Disturbing scenes of the evictions can be seen here.
The families being evicted were from a non-tribal Muslim community, which had been established at the edge of the National Park for decades. This area is due to be added as an extension to the park. The Guwahati High Court ordered the eviction, in October 2015, citing the needs of wildlife and stating: "There should be no human habitation.”
No compensation had been given before the eviction, nor were the families provided with any alternative shelter. The state government has promised to provide compensation within 40 days, but many are skeptical that this will ever materialize. They question why it’s being offered after the eviction rather than before.
Rafiq Ali, a community leader in Banderdubi village said: “We have been residing in this area for decades, and all of a sudden the government told us to vacate… The security forces fired at us.”
Tribal peoples in the area face arrest and beatings, torture and even death. A number of Indigenous and tribal villages have also been given eviction orders by the same court. More than 600 tribal families in these villages fear that such brutal methods will also be used against them. No date has yet been set for these evictions, but a local contact told Survival: “Everyone is very frightened.”

**Task item A**
Quote the eviction text word for word, starting with "The families being" and going on through "rather than before.".
**Task item B**
According to the eviction text, what grounds did the Guwahati High Court give when it ordered the eviction?

**Extracted records**

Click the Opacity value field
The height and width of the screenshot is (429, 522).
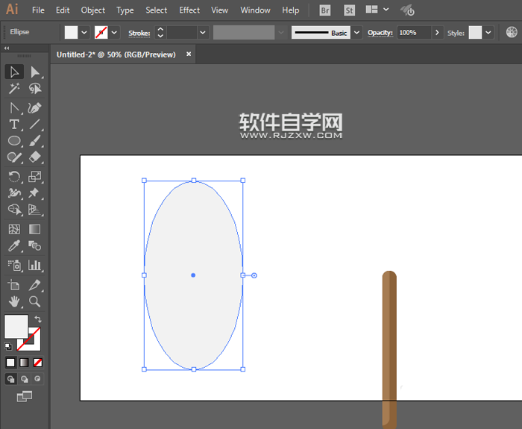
--
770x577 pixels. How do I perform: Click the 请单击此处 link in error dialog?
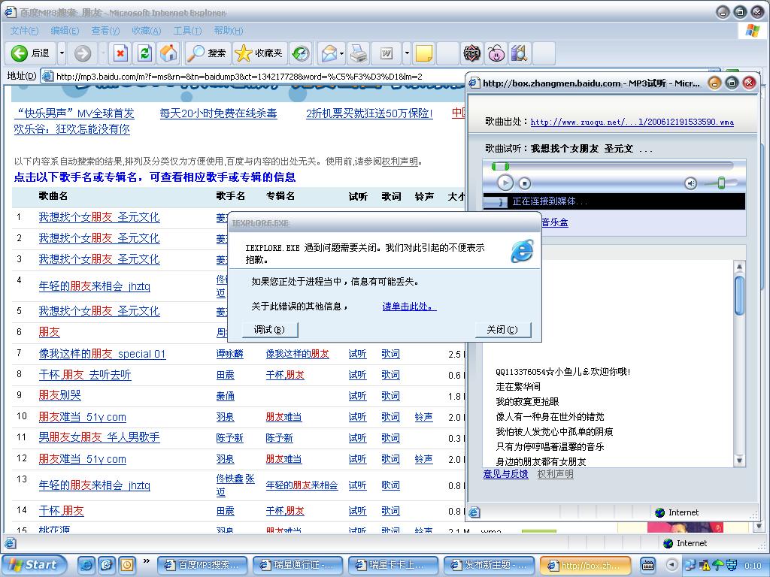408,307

**Answer section A**
The families being evicted were from a non-tribal Muslim community, which had been established at the edge of the National Park for decades. This area is due to be added as an extension to the park. The Guwahati High Court ordered the eviction, in October 2015, citing the needs of wildlife and stating: "There should be no human habitation.”
No compensation had been given before the eviction, nor were the families provided with any alternative shelter. The state government has promised to provide compensation within 40 days, but many are skeptical that this will ever materialize. They question why it’s being offered after the eviction rather than before.

**Answer section B**
The Guwahati High Court cited the needs of wildlife. It stated that "There should be no human habitation."